* **HOW TO COMPLETE THIS TASK**: Restate the lines word for word, from the one containing "This screenshot has width=801, height=440." through the last line of the entries below, without any other lines.

══ SUPPLIED INFORMATION

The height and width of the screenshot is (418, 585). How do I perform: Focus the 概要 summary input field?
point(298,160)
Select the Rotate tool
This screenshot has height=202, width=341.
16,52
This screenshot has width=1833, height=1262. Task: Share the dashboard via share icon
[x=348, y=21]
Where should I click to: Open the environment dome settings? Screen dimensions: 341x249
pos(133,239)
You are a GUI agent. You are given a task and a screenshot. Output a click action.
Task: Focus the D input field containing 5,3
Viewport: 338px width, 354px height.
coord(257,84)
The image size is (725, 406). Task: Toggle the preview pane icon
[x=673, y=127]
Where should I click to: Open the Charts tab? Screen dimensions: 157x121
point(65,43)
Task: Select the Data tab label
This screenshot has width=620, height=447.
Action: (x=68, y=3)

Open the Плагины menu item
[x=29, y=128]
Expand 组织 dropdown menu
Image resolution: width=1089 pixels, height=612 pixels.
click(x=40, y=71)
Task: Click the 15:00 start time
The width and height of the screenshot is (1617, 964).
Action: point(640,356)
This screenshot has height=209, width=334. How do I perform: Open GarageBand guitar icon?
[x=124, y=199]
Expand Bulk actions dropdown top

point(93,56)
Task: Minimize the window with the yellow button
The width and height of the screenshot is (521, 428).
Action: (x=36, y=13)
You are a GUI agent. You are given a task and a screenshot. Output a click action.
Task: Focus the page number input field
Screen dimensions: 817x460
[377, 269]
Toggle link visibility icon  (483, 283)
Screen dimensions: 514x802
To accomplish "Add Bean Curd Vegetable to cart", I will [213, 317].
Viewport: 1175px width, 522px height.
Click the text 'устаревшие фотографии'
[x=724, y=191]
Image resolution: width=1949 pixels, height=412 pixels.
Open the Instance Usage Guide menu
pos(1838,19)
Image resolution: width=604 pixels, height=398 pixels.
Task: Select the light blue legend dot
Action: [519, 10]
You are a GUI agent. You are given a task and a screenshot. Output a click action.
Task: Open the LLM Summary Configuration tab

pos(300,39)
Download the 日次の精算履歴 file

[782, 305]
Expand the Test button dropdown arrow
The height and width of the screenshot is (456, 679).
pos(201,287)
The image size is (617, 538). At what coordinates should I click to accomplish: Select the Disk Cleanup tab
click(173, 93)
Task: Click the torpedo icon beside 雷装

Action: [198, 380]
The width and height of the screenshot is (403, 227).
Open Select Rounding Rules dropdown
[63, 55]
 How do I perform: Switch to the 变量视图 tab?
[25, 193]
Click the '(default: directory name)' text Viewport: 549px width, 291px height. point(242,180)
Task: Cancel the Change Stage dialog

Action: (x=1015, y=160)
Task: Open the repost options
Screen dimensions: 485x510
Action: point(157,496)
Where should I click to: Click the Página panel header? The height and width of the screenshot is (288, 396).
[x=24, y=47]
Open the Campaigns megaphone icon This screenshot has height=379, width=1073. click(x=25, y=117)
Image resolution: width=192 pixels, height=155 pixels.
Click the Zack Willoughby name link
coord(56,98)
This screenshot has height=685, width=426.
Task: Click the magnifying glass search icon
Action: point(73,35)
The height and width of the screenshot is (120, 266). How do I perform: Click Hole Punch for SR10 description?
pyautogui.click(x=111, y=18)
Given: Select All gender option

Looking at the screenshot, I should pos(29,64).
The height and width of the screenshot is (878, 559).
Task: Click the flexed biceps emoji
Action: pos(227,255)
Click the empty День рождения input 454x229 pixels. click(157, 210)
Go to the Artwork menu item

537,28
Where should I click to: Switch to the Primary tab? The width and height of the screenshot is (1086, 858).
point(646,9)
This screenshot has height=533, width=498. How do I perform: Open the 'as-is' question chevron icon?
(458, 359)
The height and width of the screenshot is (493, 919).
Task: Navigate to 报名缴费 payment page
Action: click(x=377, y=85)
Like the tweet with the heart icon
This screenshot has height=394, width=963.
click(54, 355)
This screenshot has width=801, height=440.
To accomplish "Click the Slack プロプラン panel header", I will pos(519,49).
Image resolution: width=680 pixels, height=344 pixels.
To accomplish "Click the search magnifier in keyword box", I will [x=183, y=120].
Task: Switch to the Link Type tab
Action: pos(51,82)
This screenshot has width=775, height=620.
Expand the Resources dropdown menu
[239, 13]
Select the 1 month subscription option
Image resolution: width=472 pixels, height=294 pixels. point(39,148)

════

* **SOLUTION FOR THIS TASK**:
This screenshot has width=801, height=440.
To accomplish "Click the Slack プロプラン panel header", I will pos(519,49).
Image resolution: width=680 pixels, height=344 pixels.
To accomplish "Click the search magnifier in keyword box", I will [x=183, y=120].
Task: Switch to the Link Type tab
Action: pos(51,82)
This screenshot has width=775, height=620.
Expand the Resources dropdown menu
[239, 13]
Select the 1 month subscription option
Image resolution: width=472 pixels, height=294 pixels. point(39,148)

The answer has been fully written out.